» **Given data**:
=== Begin Enclosure ===
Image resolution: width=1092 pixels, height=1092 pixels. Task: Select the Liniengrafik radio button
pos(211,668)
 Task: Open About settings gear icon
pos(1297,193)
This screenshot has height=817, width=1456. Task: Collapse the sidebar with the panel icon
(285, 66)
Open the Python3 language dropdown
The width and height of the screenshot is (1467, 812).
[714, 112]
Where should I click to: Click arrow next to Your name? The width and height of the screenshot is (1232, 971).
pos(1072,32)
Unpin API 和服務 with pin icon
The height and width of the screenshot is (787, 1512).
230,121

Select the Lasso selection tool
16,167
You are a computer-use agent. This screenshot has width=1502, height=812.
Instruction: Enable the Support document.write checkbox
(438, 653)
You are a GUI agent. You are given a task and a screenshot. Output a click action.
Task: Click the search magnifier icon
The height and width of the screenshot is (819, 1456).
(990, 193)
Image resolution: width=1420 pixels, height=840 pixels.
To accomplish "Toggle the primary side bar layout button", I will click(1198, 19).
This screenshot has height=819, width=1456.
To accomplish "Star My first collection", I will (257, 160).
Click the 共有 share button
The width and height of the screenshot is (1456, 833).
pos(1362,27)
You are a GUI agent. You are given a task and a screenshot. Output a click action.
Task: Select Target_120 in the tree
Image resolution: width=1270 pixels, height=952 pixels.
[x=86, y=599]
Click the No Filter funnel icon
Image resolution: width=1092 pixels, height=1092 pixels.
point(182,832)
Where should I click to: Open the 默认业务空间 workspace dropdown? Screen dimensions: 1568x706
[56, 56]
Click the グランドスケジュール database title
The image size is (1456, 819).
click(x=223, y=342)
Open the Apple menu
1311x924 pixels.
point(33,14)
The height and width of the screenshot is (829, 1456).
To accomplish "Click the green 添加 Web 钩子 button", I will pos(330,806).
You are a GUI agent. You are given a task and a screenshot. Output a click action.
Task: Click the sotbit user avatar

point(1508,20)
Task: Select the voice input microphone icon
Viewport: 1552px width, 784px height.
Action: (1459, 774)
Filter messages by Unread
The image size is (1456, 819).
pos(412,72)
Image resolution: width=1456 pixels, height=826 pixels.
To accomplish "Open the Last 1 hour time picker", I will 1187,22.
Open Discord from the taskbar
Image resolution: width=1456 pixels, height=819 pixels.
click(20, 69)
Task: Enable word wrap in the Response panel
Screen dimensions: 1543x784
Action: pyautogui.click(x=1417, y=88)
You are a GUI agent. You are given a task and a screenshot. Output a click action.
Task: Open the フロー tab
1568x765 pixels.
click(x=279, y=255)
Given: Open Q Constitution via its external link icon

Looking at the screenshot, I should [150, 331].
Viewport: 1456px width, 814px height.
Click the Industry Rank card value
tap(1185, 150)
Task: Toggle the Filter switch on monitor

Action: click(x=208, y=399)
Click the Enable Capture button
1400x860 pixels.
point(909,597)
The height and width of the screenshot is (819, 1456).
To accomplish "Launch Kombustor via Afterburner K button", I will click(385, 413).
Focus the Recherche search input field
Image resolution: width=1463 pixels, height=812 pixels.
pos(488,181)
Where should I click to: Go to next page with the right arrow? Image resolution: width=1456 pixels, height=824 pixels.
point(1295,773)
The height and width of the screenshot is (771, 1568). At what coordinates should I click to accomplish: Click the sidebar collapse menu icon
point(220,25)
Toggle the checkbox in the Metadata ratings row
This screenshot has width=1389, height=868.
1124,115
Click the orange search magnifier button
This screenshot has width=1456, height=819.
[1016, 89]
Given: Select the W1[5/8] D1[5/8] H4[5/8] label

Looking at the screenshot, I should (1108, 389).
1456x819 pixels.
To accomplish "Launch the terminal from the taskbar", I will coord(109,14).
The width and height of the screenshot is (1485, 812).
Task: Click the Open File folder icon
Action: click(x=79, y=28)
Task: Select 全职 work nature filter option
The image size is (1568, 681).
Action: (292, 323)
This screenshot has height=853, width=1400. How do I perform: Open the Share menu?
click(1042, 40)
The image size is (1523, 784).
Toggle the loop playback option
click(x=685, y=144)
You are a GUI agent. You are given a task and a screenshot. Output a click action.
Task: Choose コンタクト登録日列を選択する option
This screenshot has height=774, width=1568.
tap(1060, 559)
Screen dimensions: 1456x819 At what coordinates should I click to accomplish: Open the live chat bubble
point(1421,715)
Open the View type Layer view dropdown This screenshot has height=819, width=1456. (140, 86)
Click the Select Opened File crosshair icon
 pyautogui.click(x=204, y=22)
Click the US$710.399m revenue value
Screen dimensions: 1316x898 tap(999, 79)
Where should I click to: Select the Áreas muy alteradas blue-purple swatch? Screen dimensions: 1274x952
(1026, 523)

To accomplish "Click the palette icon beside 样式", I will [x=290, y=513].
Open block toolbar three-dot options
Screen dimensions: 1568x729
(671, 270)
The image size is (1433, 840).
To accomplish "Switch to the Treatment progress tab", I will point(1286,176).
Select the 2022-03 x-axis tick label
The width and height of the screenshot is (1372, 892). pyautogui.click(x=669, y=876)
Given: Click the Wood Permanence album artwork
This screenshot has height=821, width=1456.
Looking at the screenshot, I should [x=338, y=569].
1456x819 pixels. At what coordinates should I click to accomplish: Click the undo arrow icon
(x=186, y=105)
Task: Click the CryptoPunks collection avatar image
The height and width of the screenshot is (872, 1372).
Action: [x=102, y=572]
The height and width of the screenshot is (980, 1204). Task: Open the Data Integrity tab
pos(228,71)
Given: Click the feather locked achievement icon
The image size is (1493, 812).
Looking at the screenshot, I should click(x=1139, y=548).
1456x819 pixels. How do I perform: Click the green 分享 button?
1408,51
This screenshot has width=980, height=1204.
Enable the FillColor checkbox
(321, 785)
=== End Enclosure ===
Take every line from the data that contains the word "collection".

» **Response**:
To accomplish "Star My first collection", I will (257, 160).
Task: Click the CryptoPunks collection avatar image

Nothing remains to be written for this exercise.